The September group will meet at the library at 1030 on Sunday 30 October. Do join in.

Cricklereaders September 2022 – Things We Lost to the Water by Eric Nguyen

This month Cricklereaders will be enjoying Things We Lost to the Water by Eric Nguyen

A captivating novel about an immigrant Vietnamese family who settles in New Orleans and struggles to remain connected to one another as their lives are inextricably reshaped. This stunning debut is “vast in scale and ambition, while luscious and inviting … in its intimacy” (The New York Times Book Review).

When Huong arrives in New Orleans with her two young sons, she is jobless, homeless, and worried about her husband, Cong, who remains in Vietnam. As she and her boys begin to settle in to life in America, she continues to send letters and tapes back to Cong, hopeful that they will be reunited and her children will grow up with a father.

The September group will meet at the library at 1030 on Sunday 18 September. Do join in.

Cricklereaders August 2022 – Crying in H Mart by Michelle Zauner

This month Cricklereaders will be enjoying Crying in H Mart by Michelle Zauner.

From the indie rockstar Japanese Breakfast, an unflinching, powerful, deeply moving memoir about growing up mixed-race, Korean food, losing her Korean mother, and forging her own identity.

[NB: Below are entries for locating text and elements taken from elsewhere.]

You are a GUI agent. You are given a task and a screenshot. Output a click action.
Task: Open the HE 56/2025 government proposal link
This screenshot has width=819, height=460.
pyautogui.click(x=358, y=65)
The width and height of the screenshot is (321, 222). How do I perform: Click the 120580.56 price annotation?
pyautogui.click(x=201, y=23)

In this exquisite story of family, food, grief, and endurance, Michelle Zauner proves herself far more than a dazzling singer, songwriter, and guitarist. With humour and heart, she tells of growing up the only Asian-American kid at her school in Eugene, Oregon; of struggling with her mother’s particular, high expectations of her; of a painful adolescence; of treasured months spent in her grandmother’s tiny apartment in Seoul, where she and her mother would bond, late at night, over heaping plates of food.

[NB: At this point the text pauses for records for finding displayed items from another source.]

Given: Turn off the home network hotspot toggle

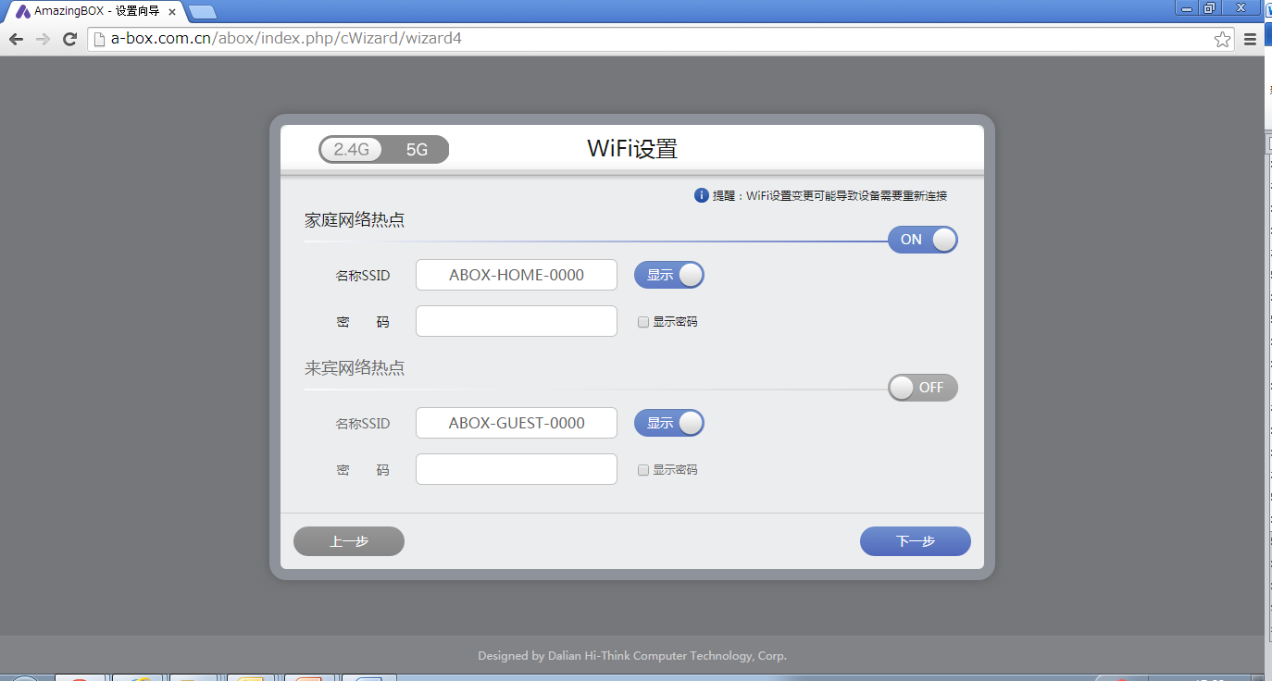Looking at the screenshot, I should point(922,240).
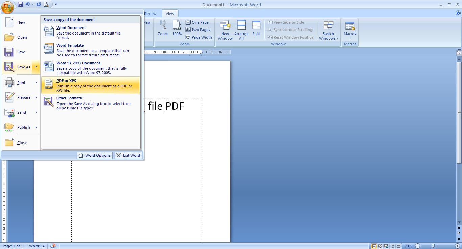Enable One Page zoom view
The height and width of the screenshot is (249, 462).
(x=198, y=22)
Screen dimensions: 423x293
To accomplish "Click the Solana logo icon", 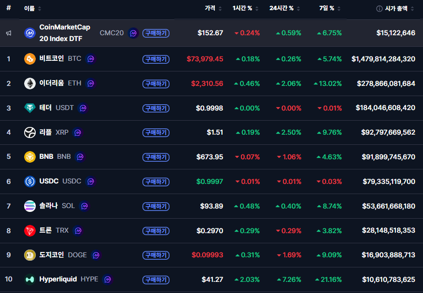I will click(30, 206).
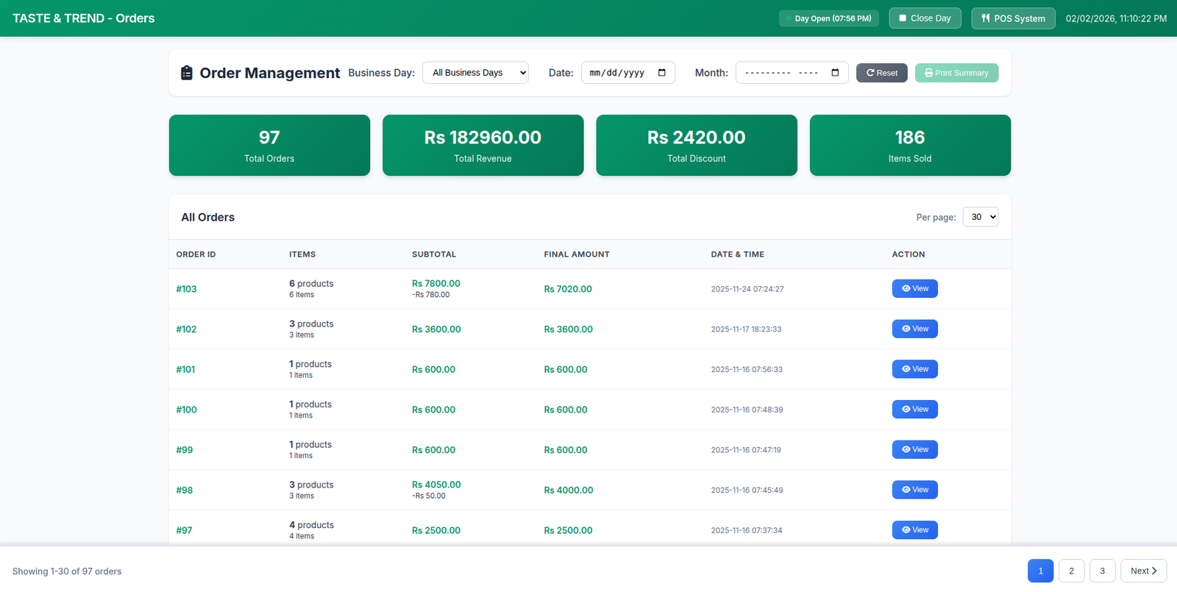Open the POS System from header
1177x592 pixels.
(1012, 18)
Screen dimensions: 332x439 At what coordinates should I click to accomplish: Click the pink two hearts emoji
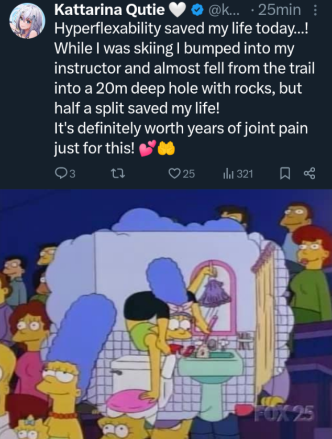tap(148, 149)
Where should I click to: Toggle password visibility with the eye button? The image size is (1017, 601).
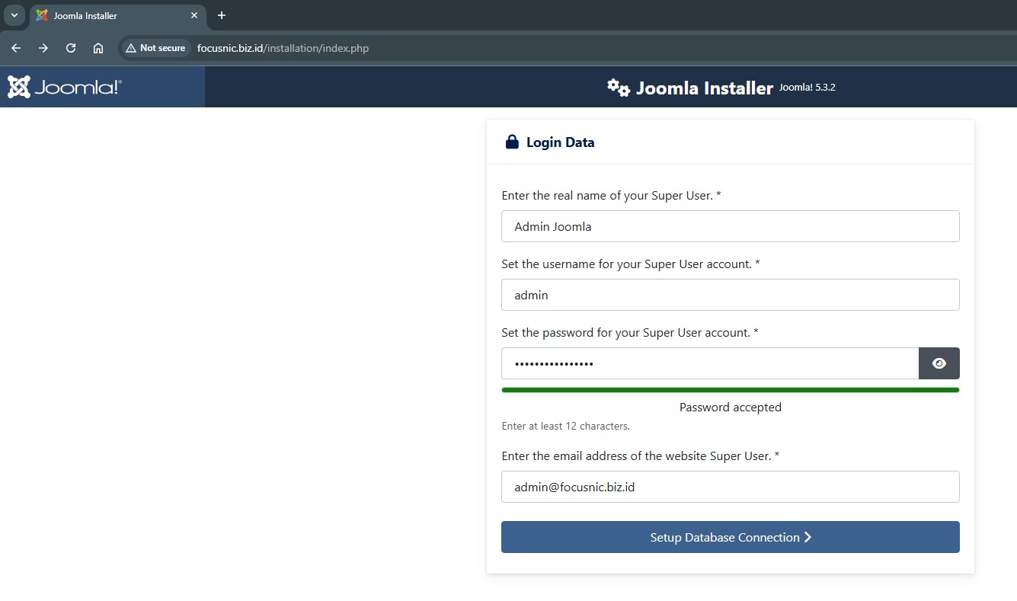(939, 363)
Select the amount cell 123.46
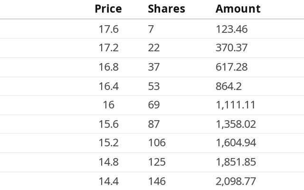Viewport: 304px width, 190px height. (231, 29)
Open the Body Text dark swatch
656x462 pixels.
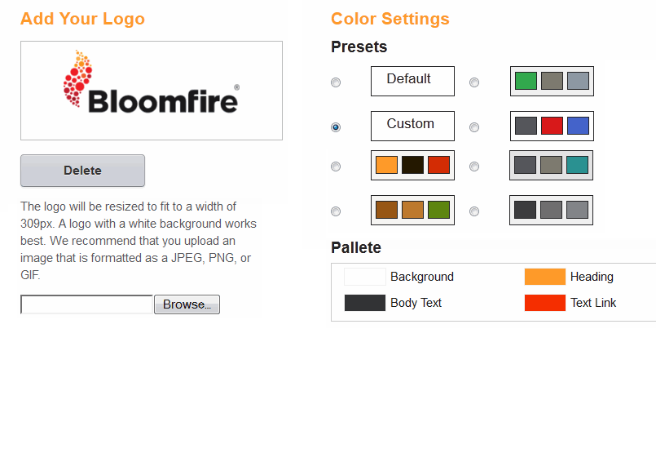(365, 303)
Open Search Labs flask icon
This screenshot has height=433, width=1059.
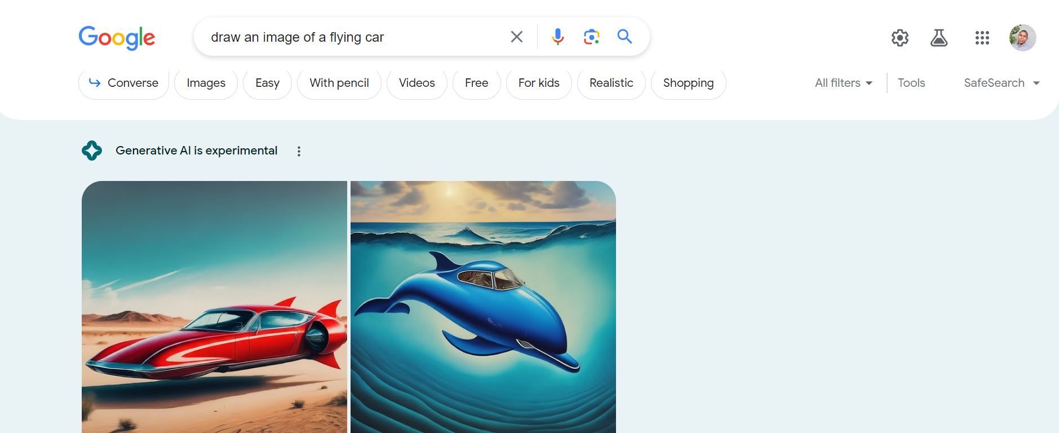pos(939,38)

As she grew up, moving to the east coast for college, finding work in the restaurant industry, performing gigs with her fledgling band – and meeting the man who would become her husband – her Koreanness began to feel ever more distant, even as she found the life she wanted to live.

It was her mother’s diagnosis of terminal pancreatic cancer, when Michelle was twenty-five, that forced a reckoning with her identity and brought her to reclaim the gifts of taste, language, and history her mother had given her.

Vivacious and plainspoken, lyrical and honest, Michelle Zauner’s voice is as radiantly alive on the page as it is onstage. Rich with intimate anecdotes that will resonate widely, Crying in H Mart is a book to cherish, share, and reread.

The August group will meet at the library at 1030 on Sunday7 August. Do join in.